KG: Terraforms, curated by Zach Gage & Sarah Brin ~ http://www.facebook.com/event.php?eid=184625661555136
Games That Will Make You Cry, curated by Arthur Ward ~ http://www.facebook.com/event.php?eid=124531957577877
are among my favorite, but the rest are available here http://www.facebook.com/babycastles?sk=pe & here http://www.facebook.com/sp42g?sk=pe
TS: How will the move to Manhattan from Brooklyn change the feel or tone of the arcade?
KG: While we were able to present more frivolous, quirky, interesting, deeper, and even violent ideas in game design @ Silent Barn, Queens because our host space: Silent Barn, has an audience expecting to give a lot to the art they inhabit, Manhattan was a whole separate project. Manhattan was what Babycastles wanted to say to art curators & press & general public that wouldn’t make it to a tucked away DIY space out of their natural curiosity. We basically just curated a series of different exhibitions that showcase different cultures of video game expression, different reasons people are making games because it’s largely the many specific cultures for game development that validate the field as an maturing art form. Our Manhattan run included a GameJam (Experimental Gameplay Project), a Illustrator & Game Designer mashup culture, two different giant sort of “sundance festival” like contexts for game art called IGF and IndieCade, an all new physical game by Eric Zimmernan, game modifications… etc. All of those were specifically trying to present Games in some sort of capital letter way. Now, while Babycastles @ Silent Barn in Queens will continue to be a more playful curation of nonsense, Babycastles Gallery in Brooklyn will serve a whole new gallery function: we recently ran another galleryesque Arcade called “DADAMACHINIMA” in another space, and we believe it’s finally time for strong and uncompromisable game art curations.

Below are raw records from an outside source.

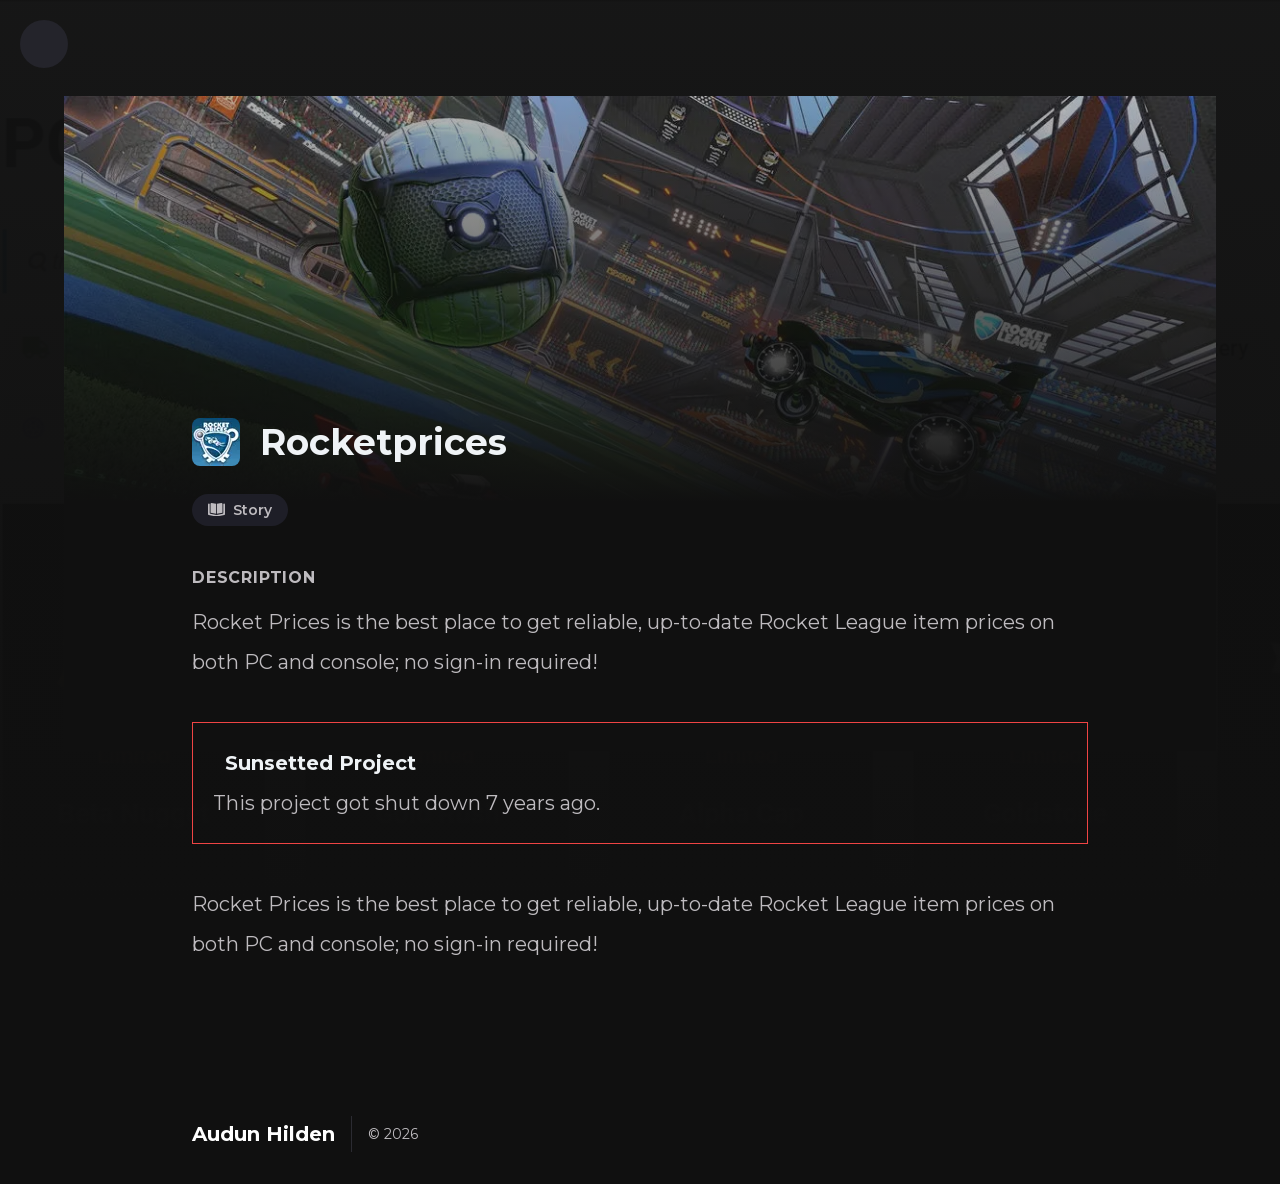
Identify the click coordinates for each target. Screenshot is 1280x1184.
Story (240, 510)
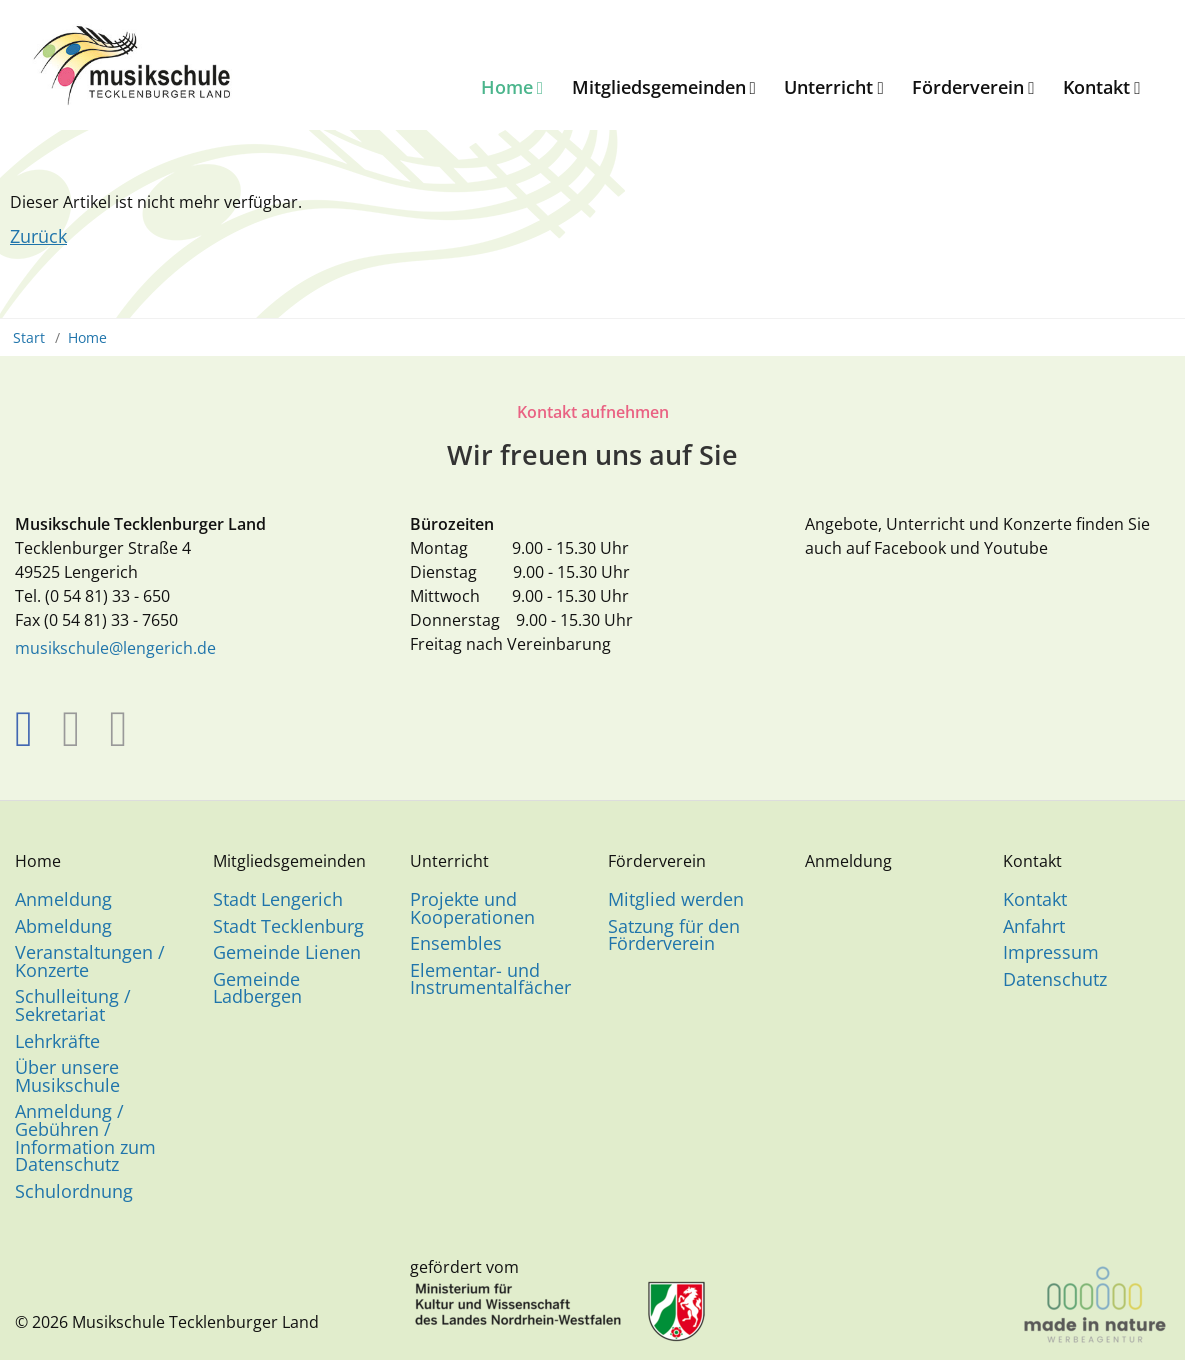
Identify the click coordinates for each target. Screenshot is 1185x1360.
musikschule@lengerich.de (115, 648)
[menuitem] (510, 88)
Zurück (38, 236)
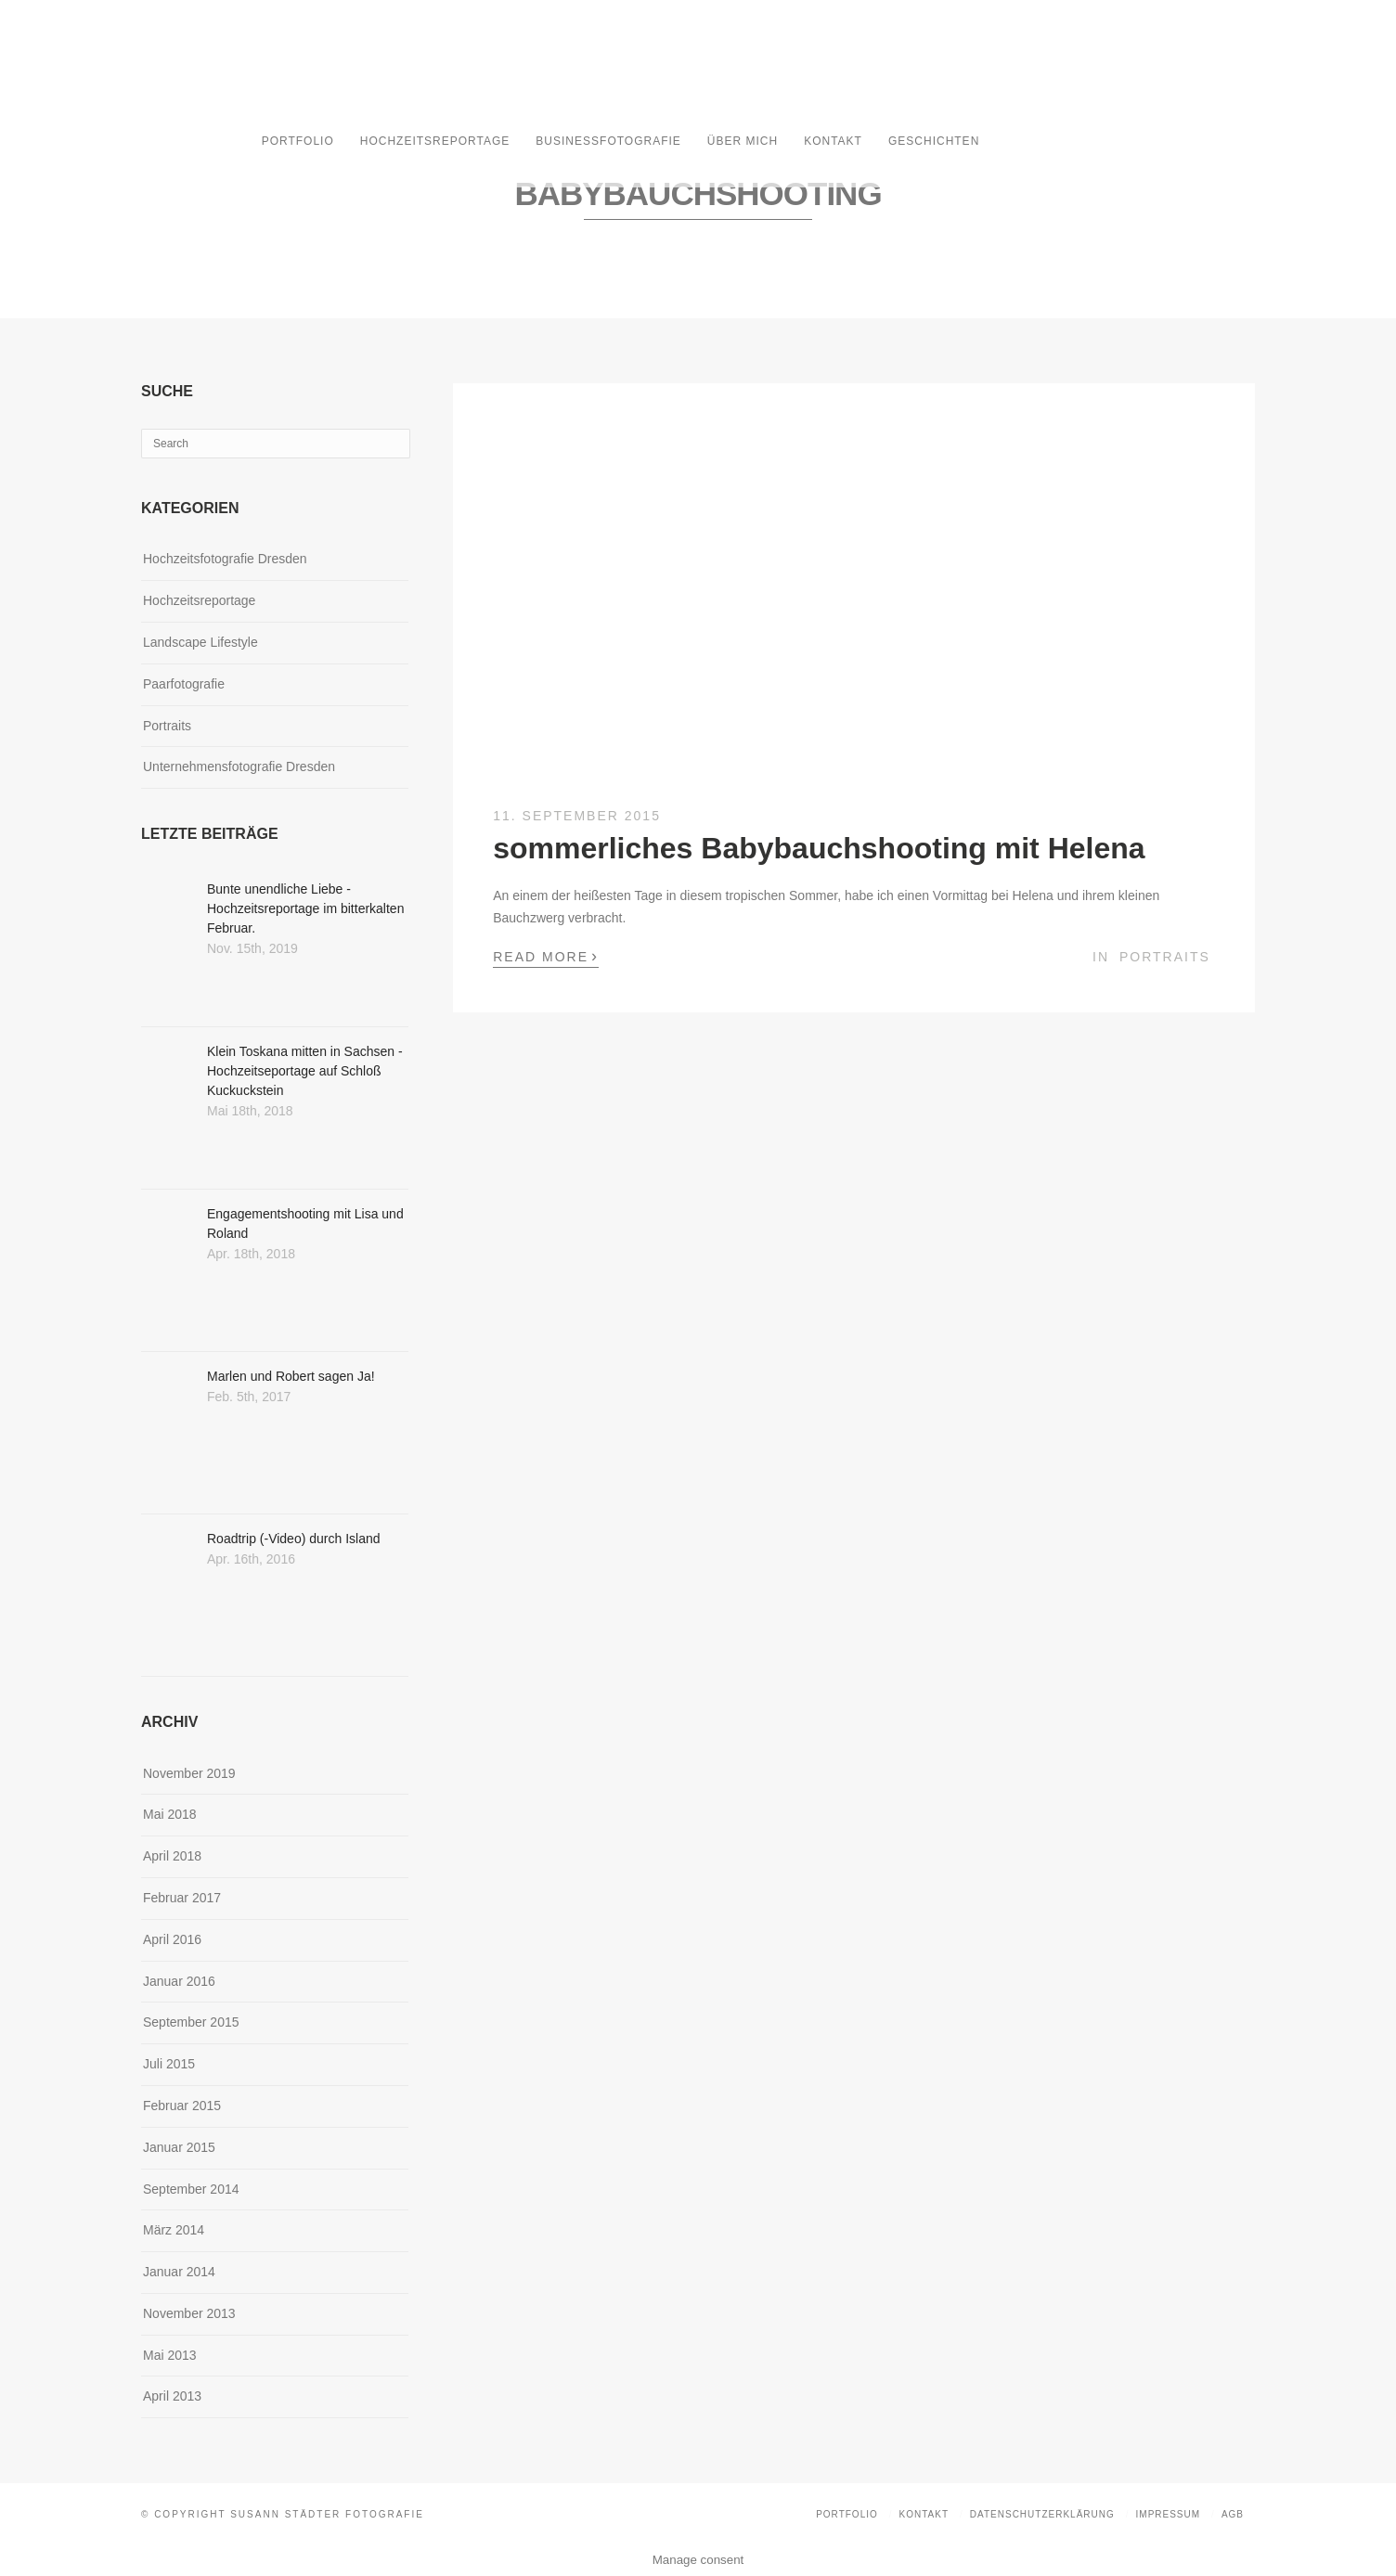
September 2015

TS: Who comes up with the ideas for the different themes of the installations?
KG: With very few exceptions at the beginning of the Babycastles project, we have worked entirely with an external curator for each exhibition at Babycastles, and almost one individual curator per exhibition. They have been students, game journalists, game professors, indie game designers, corporate game designers, and anybody heavily involved in playing games: Game curation is a cool and unprecedented field to get so many people involved in. This has mostly been a volunteer effort on the curators part, and although also take on the responsibility of managing the money generated from the exhibitions towards the game designers, I hope the growing field will compensate them for the experience. We also hope to turn into some sort financially functionable employer within the next few months!
TS: It was rated “Best Arcade-Best of New York 2011” and featured on g4TV, do you think the success will change Babycastles?
KG: Yes! It gives us way too many opportunities and directions to choose from, and basically has been making our organization massive. Just trying to clamp down this excitement and energy into directions that still truly matter for the project is going to be very difficult. The thing I’m most excited about is designing a tangible model around the successful parts of our activity, and offering that economics, hardware, software, and cultural research to the rest of the neighborhood, as the whole city is starting to want to become an environment for independent game development. Everyone really cares about these games, the more access people have, the more people are really into this! That itself is cool to verify.
All photos attributed to Christina Xu.